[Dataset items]
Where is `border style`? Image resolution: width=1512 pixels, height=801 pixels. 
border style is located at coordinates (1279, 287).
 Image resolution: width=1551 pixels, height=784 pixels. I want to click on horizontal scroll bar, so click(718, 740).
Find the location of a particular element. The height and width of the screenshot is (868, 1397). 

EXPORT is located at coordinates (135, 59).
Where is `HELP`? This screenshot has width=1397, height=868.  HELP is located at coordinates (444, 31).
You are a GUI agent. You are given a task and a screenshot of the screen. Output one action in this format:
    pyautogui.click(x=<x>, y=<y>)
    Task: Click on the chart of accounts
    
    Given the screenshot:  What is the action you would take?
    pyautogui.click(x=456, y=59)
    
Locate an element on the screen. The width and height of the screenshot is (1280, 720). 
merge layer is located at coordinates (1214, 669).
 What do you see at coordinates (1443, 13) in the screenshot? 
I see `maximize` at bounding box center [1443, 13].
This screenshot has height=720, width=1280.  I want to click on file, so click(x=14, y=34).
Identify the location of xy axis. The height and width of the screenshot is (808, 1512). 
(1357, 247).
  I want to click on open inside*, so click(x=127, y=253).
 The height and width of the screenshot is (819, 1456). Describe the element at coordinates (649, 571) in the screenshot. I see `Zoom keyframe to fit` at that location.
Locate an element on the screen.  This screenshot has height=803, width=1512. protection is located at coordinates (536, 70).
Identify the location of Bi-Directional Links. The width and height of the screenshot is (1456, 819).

* [Your task]: Rewrite all of the records above, putting "Point out" in place of "Identify the location of" and leaving everything else the same.

* [Answer to this problem]:
Where is `border style`? Image resolution: width=1512 pixels, height=801 pixels. 
border style is located at coordinates (1279, 287).
 Image resolution: width=1551 pixels, height=784 pixels. I want to click on horizontal scroll bar, so click(718, 740).
Find the location of a particular element. The height and width of the screenshot is (868, 1397). 

EXPORT is located at coordinates (135, 59).
Where is `HELP`? This screenshot has width=1397, height=868.  HELP is located at coordinates (444, 31).
You are a GUI agent. You are given a task and a screenshot of the screen. Output one action in this format:
    pyautogui.click(x=<x>, y=<y>)
    Task: Click on the chart of accounts
    
    Given the screenshot:  What is the action you would take?
    pyautogui.click(x=456, y=59)
    
Locate an element on the screen. The width and height of the screenshot is (1280, 720). 
merge layer is located at coordinates (1214, 669).
 What do you see at coordinates (1443, 13) in the screenshot? 
I see `maximize` at bounding box center [1443, 13].
This screenshot has height=720, width=1280.  I want to click on file, so click(x=14, y=34).
Point out xy axis. The height and width of the screenshot is (808, 1512). 
(1357, 247).
  I want to click on open inside*, so click(x=127, y=253).
 The height and width of the screenshot is (819, 1456). Describe the element at coordinates (649, 571) in the screenshot. I see `Zoom keyframe to fit` at that location.
Locate an element on the screen.  This screenshot has height=803, width=1512. protection is located at coordinates (536, 70).
Point out Bi-Directional Links. The width and height of the screenshot is (1456, 819).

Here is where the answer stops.